=== Section Start ===

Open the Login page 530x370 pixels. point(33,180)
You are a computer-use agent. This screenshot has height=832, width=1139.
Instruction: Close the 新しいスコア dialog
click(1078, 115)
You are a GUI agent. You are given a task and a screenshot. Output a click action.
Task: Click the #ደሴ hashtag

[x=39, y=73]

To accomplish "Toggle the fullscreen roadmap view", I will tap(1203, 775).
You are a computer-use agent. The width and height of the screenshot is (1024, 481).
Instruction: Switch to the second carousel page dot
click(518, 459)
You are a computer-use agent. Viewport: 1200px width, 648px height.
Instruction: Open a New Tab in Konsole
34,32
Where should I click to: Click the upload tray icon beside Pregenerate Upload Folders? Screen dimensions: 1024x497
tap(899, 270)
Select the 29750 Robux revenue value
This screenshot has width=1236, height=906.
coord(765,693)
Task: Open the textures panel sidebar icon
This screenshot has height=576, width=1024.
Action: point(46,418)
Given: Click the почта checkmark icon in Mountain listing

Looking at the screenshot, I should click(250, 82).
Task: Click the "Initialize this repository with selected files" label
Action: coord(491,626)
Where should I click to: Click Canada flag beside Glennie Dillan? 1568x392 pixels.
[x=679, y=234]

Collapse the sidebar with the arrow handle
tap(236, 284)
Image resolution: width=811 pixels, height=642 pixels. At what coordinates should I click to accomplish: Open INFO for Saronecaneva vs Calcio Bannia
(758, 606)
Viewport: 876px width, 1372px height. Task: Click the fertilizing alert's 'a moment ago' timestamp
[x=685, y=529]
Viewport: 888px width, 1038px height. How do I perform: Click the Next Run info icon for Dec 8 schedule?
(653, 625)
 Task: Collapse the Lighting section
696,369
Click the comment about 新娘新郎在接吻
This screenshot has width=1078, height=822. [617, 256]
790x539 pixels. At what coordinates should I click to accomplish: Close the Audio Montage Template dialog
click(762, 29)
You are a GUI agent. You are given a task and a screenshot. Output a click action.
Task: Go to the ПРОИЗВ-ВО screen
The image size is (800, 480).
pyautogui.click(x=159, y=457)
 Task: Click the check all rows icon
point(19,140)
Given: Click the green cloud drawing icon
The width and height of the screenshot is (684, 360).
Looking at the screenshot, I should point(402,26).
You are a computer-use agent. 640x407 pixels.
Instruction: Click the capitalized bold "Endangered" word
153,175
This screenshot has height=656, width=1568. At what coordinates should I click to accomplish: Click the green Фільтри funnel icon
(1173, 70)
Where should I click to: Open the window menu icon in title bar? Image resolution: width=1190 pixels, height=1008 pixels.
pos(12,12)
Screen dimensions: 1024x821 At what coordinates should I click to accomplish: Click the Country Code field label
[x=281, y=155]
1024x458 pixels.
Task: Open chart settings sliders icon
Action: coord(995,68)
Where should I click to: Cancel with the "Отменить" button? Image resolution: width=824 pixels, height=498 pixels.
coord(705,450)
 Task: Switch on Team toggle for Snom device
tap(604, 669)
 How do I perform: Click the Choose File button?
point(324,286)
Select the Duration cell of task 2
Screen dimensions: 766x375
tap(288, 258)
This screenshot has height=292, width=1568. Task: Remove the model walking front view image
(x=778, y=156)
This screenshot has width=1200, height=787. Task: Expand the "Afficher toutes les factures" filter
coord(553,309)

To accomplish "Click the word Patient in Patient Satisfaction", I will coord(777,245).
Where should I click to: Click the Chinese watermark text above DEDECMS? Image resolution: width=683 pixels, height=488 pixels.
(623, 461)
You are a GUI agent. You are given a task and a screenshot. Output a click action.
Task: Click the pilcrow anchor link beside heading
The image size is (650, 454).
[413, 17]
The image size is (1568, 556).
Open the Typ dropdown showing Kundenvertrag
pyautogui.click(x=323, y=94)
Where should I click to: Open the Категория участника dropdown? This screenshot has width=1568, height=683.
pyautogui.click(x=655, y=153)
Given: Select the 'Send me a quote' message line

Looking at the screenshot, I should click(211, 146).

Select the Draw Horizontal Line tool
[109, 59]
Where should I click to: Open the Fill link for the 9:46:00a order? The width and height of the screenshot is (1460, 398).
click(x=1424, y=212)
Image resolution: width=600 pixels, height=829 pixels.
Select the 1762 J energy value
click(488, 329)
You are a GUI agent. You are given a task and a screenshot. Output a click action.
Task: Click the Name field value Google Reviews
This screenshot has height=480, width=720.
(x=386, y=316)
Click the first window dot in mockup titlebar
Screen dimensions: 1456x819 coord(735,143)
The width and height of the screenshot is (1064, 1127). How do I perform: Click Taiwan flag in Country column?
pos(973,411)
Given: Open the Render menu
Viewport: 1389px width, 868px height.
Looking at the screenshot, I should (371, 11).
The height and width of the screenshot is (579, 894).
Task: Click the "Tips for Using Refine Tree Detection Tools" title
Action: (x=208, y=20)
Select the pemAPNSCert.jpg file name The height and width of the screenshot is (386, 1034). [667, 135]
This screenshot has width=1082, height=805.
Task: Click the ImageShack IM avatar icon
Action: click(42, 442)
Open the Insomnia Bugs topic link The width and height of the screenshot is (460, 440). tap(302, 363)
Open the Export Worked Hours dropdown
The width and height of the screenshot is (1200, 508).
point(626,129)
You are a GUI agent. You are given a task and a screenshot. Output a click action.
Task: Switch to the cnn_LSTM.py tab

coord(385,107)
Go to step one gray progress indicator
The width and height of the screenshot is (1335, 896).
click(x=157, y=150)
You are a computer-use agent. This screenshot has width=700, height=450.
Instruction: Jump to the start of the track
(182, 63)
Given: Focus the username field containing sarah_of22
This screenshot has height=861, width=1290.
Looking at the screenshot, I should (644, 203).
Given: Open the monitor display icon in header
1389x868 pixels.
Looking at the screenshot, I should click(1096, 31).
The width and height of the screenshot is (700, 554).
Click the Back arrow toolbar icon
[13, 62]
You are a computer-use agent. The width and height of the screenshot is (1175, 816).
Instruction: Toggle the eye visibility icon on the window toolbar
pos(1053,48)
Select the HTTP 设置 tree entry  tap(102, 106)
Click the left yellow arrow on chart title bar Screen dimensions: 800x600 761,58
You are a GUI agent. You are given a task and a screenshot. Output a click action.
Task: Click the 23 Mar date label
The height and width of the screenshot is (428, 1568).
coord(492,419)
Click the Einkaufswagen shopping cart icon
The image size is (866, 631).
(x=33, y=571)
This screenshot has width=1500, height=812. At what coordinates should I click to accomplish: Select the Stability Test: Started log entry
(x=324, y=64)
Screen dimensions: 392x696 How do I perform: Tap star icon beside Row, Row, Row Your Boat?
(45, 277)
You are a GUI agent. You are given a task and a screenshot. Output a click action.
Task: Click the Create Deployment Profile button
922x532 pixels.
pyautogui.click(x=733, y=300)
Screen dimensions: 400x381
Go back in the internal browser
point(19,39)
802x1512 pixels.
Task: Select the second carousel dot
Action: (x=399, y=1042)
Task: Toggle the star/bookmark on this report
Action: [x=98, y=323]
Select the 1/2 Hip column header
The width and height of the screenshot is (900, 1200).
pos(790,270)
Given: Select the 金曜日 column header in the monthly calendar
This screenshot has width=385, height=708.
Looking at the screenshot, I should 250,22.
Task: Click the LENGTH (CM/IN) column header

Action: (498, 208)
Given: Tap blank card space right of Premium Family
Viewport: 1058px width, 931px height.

=== Section End ===

**ABOUT THIS EXERCISE:** Where does the word "will" appear in the listing? List each line that holds it.

**RESULT:**
To accomplish "Toggle the fullscreen roadmap view", I will tap(1203, 775).
To accomplish "Click the word Patient in Patient Satisfaction", I will coord(777,245).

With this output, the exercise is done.